Return every one of the lines below unchanged, character for character.

## Excerpted data
• • • •

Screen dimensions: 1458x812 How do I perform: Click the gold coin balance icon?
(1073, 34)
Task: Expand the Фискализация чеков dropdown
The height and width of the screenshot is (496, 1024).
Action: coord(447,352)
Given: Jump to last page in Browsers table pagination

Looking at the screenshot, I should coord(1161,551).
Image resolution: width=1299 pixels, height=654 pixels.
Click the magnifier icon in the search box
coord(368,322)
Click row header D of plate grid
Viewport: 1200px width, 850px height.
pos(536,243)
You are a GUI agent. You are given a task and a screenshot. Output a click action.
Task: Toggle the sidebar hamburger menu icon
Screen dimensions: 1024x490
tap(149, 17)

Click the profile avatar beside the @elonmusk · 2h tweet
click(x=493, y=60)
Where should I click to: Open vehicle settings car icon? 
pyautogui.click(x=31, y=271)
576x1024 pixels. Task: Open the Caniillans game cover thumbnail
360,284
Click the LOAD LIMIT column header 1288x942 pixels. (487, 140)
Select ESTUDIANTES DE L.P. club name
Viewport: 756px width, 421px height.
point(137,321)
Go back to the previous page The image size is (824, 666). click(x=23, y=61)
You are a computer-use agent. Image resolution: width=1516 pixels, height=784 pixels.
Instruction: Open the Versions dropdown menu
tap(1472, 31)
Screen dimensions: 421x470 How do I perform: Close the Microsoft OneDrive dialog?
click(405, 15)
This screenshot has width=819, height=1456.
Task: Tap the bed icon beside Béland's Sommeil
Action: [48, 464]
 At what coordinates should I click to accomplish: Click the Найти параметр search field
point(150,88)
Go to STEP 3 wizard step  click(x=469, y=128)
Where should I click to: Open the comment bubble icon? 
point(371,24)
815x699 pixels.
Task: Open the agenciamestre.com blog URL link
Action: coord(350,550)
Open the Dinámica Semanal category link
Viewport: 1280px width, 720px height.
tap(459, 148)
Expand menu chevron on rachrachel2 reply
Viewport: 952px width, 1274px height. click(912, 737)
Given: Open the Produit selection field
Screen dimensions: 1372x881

• • • •

## The response
Screen dimensions: 1458x812 How do I perform: Click the gold coin balance icon?
(1073, 34)
Task: Expand the Фискализация чеков dropdown
The height and width of the screenshot is (496, 1024).
Action: coord(447,352)
Given: Jump to last page in Browsers table pagination

Looking at the screenshot, I should coord(1161,551).
Image resolution: width=1299 pixels, height=654 pixels.
Click the magnifier icon in the search box
coord(368,322)
Click row header D of plate grid
Viewport: 1200px width, 850px height.
pos(536,243)
You are a GUI agent. You are given a task and a screenshot. Output a click action.
Task: Toggle the sidebar hamburger menu icon
Screen dimensions: 1024x490
tap(149, 17)

Click the profile avatar beside the @elonmusk · 2h tweet
click(x=493, y=60)
Where should I click to: Open vehicle settings car icon? 
pyautogui.click(x=31, y=271)
576x1024 pixels. Task: Open the Caniillans game cover thumbnail
360,284
Click the LOAD LIMIT column header 1288x942 pixels. (487, 140)
Select ESTUDIANTES DE L.P. club name
Viewport: 756px width, 421px height.
point(137,321)
Go back to the previous page The image size is (824, 666). click(x=23, y=61)
You are a computer-use agent. Image resolution: width=1516 pixels, height=784 pixels.
Instruction: Open the Versions dropdown menu
tap(1472, 31)
Screen dimensions: 421x470 How do I perform: Close the Microsoft OneDrive dialog?
click(405, 15)
This screenshot has width=819, height=1456.
Task: Tap the bed icon beside Béland's Sommeil
Action: [48, 464]
 At what coordinates should I click to accomplish: Click the Найти параметр search field
point(150,88)
Go to STEP 3 wizard step  click(x=469, y=128)
Where should I click to: Open the comment bubble icon? 
point(371,24)
815x699 pixels.
Task: Open the agenciamestre.com blog URL link
Action: coord(350,550)
Open the Dinámica Semanal category link
Viewport: 1280px width, 720px height.
tap(459, 148)
Expand menu chevron on rachrachel2 reply
Viewport: 952px width, 1274px height. click(912, 737)
Given: Open the Produit selection field
Screen dimensions: 1372x881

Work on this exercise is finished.